Create Azure Data Explorer cluster and database
VM/compute or container to host Telegraf - it could be hosted locally where an app/services to be monitored are deployed or remotely on a dedicated monitoring compute/container.

Configuration:

[[outputs.azure_data_explorer]]
  ## The URI property of the Azure Data Explorer resource on Azure
  ## ex: https://myadxresource.australiasoutheast.kusto.windows.net
  # endpoint_url = ""

  ## The Azure Data Explorer database that the metrics will be ingested into.
  ## The plugin will NOT generate this database automatically, it's expected that this database already exists before ingestion.
  ## ex: "exampledatabase"
  # database = ""

  ## Timeout for Azure Data Explorer operations
  # timeout = "15s"
  
  ## Type of metrics grouping used when pushing to Azure Data Explorer. 
  ## Default is "TablePerMetric" for one table per different metric. 
  ## For more information, please check the plugin README.
  # metrics_grouping_type = "TablePerMetric"
  
  ## Name of the single table to store all the metrics (Only needed if metrics_grouping_type is "SingleTable").
  # table_name = ""

  # timeout = "20s"

Metrics Grouping

Metrics can be grouped in two ways to be sent to Azure Data Explorer. To specify which metric grouping type the plugin should use, the respective value should be given to the metrics_grouping_type in the config file. If no value is given to metrics_grouping_type, by default, the metrics will be grouped using TablePerMetric.

TablePerMetric

The plugin will group the metrics by the metric name, and will send each group of metrics to an Azure Data Explorer table. If the table doesn't exist the plugin will create the table, if the table exists then the plugin will try to merge the Telegraf metric schema to the existing table. For more information about the merge process check the .create-merge documentation.

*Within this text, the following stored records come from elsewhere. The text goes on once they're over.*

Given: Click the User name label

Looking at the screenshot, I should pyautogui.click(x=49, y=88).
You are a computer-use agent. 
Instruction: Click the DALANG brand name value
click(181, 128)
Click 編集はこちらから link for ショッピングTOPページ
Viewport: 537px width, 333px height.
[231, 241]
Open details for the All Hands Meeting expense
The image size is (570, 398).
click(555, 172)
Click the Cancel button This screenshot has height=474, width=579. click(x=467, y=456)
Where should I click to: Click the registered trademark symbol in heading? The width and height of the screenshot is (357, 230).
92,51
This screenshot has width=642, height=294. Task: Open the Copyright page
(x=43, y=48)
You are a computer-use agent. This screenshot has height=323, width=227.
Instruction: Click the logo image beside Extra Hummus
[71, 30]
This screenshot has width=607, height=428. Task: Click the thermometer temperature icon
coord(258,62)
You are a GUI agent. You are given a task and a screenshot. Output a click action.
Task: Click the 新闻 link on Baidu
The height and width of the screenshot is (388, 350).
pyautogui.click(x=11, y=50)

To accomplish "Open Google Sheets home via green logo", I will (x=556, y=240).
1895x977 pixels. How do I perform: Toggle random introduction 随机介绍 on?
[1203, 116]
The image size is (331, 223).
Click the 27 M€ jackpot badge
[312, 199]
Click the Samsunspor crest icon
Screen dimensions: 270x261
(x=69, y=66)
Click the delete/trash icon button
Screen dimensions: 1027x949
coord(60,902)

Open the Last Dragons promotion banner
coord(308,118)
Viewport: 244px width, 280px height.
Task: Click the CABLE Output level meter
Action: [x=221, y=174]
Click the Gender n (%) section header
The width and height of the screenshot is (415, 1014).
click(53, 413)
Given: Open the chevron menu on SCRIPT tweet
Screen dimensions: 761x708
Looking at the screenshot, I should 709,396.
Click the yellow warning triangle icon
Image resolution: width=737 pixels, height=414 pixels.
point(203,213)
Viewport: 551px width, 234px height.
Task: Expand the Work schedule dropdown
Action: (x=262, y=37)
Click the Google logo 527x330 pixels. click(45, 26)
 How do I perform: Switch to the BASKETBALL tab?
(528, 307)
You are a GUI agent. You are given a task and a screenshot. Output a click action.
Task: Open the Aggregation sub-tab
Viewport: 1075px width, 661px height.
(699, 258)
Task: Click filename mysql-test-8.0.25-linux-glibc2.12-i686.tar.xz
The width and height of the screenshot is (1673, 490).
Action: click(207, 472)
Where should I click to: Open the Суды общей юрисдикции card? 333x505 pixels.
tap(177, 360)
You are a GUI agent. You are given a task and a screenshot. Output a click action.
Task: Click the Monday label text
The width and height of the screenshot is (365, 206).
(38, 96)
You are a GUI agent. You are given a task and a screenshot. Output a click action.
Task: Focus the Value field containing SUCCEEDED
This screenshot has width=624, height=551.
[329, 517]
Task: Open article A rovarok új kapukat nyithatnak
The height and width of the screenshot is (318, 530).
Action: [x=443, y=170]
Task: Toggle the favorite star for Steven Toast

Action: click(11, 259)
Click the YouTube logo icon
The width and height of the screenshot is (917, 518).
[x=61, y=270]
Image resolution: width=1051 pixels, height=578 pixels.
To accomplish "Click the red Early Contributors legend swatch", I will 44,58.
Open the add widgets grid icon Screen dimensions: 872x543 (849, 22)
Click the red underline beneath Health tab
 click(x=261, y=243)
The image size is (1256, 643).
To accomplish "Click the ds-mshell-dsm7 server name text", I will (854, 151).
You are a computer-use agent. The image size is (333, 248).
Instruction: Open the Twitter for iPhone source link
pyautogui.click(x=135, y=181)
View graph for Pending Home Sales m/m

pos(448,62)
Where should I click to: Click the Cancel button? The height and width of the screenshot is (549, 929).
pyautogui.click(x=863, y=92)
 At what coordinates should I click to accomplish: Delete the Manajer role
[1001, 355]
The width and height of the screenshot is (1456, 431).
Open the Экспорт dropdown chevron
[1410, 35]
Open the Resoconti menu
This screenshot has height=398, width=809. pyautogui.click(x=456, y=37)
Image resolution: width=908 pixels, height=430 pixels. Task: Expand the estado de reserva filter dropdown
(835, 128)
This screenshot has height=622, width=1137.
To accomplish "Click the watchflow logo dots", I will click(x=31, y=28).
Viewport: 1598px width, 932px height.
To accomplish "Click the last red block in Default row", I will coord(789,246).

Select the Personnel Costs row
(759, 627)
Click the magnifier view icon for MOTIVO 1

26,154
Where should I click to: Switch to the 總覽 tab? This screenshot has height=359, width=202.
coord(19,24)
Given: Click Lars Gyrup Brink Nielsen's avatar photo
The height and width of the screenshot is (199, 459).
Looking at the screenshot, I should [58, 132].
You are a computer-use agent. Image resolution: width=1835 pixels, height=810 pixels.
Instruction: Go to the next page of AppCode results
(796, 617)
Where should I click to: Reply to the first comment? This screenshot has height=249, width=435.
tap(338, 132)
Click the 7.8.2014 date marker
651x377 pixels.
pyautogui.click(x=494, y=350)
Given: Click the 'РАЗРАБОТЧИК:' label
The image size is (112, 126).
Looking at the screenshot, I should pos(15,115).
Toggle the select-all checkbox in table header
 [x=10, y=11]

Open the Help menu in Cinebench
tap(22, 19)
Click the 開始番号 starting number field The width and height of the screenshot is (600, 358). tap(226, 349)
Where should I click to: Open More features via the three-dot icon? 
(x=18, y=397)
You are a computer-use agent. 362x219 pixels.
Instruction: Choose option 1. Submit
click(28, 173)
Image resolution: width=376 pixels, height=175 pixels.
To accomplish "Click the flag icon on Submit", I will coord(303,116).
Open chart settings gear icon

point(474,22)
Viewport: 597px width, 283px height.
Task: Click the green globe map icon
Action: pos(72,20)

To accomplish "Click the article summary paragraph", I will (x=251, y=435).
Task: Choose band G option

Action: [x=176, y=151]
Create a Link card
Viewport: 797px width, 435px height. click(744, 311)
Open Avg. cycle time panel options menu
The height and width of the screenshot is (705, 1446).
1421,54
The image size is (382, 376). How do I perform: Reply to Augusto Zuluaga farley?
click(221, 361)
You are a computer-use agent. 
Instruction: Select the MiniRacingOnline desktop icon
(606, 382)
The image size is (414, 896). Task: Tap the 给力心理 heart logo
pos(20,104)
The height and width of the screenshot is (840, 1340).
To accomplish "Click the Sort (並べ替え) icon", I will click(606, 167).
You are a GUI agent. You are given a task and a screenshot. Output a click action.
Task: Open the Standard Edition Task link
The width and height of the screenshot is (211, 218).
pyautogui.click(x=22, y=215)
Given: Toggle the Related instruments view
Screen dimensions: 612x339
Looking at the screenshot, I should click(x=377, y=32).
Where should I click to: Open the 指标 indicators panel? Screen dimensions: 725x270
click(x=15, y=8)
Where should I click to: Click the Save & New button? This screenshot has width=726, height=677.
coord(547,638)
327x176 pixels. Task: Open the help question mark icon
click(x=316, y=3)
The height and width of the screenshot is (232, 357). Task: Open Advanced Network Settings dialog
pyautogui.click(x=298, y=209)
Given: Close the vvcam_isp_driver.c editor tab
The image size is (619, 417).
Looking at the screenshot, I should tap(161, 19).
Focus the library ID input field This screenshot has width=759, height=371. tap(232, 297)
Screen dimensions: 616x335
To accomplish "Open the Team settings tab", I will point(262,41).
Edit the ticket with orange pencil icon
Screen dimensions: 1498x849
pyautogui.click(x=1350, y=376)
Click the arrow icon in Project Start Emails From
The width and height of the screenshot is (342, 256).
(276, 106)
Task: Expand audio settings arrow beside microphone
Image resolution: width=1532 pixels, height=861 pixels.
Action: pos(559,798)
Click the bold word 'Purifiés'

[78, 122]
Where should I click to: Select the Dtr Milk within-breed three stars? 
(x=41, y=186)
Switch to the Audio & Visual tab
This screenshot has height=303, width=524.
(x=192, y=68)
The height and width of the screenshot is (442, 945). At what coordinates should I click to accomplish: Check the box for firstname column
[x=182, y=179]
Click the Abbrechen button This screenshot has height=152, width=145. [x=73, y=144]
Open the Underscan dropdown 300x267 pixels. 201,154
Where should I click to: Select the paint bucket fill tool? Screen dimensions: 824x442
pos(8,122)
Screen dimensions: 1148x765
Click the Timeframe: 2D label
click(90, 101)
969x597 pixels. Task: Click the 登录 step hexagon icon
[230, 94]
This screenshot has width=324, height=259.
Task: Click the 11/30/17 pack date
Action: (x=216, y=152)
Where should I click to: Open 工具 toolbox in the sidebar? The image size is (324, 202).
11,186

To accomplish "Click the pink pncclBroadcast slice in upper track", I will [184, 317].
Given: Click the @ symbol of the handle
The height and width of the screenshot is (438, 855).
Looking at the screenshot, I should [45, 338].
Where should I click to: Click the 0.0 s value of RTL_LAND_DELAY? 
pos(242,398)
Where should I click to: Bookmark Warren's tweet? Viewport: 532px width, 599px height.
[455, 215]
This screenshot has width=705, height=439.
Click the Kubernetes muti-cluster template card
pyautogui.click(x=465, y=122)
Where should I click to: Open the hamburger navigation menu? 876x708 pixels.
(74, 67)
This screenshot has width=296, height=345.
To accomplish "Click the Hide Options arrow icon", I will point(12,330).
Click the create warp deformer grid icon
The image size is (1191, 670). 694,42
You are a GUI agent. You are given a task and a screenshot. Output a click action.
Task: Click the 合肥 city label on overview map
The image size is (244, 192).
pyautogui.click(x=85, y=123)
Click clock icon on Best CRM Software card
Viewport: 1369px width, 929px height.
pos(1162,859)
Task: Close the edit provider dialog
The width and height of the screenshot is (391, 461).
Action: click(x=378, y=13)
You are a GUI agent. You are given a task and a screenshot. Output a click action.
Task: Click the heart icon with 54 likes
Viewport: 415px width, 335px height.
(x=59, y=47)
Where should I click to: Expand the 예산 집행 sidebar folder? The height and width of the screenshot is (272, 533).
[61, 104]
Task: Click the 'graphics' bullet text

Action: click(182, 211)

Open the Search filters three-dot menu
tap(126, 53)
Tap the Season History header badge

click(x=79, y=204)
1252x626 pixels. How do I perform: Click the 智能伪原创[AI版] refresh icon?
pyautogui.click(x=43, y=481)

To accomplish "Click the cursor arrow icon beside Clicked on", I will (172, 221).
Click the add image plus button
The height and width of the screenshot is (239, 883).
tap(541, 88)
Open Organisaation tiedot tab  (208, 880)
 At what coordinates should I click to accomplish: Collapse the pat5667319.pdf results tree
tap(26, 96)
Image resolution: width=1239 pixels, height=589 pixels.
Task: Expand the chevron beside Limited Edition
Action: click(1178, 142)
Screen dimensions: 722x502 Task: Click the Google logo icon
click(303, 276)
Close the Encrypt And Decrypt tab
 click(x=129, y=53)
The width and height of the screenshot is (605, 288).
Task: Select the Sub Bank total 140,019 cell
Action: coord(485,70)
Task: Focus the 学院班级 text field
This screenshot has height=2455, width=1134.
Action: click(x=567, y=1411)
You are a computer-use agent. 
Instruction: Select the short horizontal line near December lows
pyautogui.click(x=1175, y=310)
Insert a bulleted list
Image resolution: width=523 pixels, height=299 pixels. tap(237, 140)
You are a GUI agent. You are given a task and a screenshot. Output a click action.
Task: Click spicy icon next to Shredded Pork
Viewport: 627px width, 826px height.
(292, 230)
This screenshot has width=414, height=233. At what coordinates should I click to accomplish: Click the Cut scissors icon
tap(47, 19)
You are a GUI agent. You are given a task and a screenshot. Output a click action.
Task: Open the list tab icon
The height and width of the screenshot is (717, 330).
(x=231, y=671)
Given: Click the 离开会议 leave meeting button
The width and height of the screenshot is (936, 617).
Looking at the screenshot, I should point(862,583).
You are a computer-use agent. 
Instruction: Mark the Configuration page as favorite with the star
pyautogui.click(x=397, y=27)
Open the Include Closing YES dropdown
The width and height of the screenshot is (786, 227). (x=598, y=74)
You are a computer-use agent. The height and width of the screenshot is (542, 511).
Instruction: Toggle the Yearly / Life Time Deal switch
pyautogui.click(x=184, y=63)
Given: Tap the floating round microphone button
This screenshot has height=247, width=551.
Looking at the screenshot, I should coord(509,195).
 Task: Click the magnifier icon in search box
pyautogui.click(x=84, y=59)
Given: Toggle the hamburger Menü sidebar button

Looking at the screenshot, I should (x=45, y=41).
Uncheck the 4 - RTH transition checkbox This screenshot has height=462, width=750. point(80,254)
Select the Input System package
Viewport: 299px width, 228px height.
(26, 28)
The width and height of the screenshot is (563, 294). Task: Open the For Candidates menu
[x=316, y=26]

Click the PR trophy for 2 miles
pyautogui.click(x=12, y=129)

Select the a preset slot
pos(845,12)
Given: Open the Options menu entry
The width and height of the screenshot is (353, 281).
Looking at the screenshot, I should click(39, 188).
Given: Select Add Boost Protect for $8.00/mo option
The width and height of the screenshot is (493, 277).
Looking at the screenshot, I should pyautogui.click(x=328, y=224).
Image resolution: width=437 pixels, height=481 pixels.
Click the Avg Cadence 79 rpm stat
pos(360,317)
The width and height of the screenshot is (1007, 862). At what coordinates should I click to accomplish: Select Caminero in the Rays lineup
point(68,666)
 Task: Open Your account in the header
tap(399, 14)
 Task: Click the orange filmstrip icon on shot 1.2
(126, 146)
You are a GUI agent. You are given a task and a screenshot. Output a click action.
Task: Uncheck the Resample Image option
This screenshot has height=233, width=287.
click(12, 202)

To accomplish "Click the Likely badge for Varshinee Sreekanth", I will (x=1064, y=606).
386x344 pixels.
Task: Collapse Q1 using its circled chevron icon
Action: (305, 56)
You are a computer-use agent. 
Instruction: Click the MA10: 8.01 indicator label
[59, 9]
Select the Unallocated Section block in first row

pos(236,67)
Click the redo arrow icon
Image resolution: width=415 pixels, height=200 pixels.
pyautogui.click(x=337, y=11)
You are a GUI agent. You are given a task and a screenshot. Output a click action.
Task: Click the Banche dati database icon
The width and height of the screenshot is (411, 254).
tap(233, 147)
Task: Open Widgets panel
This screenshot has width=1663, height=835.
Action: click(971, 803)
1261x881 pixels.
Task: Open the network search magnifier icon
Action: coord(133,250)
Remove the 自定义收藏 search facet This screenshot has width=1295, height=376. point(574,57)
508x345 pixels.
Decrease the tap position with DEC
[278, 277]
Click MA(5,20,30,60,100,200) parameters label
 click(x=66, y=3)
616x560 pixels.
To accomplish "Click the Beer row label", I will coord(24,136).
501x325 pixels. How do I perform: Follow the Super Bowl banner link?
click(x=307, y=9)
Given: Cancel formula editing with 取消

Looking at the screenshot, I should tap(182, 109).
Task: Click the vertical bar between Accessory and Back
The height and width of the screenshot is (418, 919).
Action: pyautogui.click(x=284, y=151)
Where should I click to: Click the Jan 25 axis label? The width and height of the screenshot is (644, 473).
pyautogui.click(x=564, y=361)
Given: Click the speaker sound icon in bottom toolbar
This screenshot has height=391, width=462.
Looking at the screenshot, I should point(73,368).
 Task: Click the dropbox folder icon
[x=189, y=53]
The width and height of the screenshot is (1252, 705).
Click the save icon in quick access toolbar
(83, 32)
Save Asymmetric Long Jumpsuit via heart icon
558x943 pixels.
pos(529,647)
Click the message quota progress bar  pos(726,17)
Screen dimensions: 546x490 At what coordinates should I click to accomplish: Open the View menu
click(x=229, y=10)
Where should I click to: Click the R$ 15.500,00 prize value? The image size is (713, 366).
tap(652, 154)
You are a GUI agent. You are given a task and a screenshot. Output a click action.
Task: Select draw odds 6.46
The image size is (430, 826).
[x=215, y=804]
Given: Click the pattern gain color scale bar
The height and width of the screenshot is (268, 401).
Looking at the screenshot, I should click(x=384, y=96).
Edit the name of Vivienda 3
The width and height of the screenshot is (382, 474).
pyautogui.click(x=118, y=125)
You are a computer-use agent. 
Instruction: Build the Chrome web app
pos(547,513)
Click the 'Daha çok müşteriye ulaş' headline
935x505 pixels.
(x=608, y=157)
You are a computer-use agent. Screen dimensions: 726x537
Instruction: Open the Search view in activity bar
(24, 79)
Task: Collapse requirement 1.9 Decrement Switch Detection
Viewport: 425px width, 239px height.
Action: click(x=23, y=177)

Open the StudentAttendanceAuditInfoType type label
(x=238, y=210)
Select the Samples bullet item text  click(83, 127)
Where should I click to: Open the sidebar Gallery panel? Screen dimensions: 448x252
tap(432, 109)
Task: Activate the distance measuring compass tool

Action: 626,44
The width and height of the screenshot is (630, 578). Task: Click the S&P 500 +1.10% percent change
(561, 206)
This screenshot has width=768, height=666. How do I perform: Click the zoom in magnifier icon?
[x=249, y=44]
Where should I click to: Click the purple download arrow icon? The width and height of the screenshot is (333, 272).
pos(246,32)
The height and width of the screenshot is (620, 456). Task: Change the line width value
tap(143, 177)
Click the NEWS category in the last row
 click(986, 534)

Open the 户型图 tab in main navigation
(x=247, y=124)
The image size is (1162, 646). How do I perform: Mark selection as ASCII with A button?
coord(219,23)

The table name will match the name property of the metric, this means that the name of the metric should comply with the Azure Data Explorer table naming constraints in case you plan to add a prefix to the metric name.

SingleTable

The plugin will send all the metrics received to a single Azure Data Explorer table. The name of the table must be supplied via table_name the config file. If the table doesn't exist the plugin will create the table, if the table exists then the plugin will try to merge the Telegraf metric schema to the existing table. For more information about the merge process check the .create-merge documentation.

Tables Schema

The schema of the Azure Data Explorer table will match the structure of the Telegraf Metric object. The corresponding Azure Data Explorer command would be like the following:

.create-merge table ['table-name']  (['fields']:dynamic, ['name']:string, ['tags']:dynamic, ['timestamp']:datetime)

The corresponding table mapping would be like the following:

.create-or-alter table ['table-name'] ingestion json mapping 'table-name_mapping' '[{"column":"fields", "Properties":{"Path":"$[\'fields\']"}},{"column":"name", "Properties":{"Path":"$[\'name\']"}},{"column":"tags", "Properties":{"Path":"$[\'tags\']"}},{"column":"timestamp", "Properties":{"Path":"$[\'timestamp\']"}}]'

Note: This plugin will automatically create Azure Data Explorer tables and corresponding table mapping as per the above mentioned commands. Since the Metric object is a complex type, the only output format supported is JSON.

Authentiation

Supported Authentication Methods

This plugin provides several types of authentication. The plugin will check the existence of several specific environment variables, and consequently will choose the right method.

These methods are:

AAD Application Tokens (Service Principals with secrets or certificates).

For guidance on how to create and register an App in Azure Active Directory check this article, and for more information on the Service Principals check this article.
AAD User Tokens
- Allows Telegraf to authenticate like a user. This method is mainly used for development purposes only.
Managed Service Identity (MSI) token
- If you are running Telegraf from Azure VM or infrastructure, then this is the prefered authentication method.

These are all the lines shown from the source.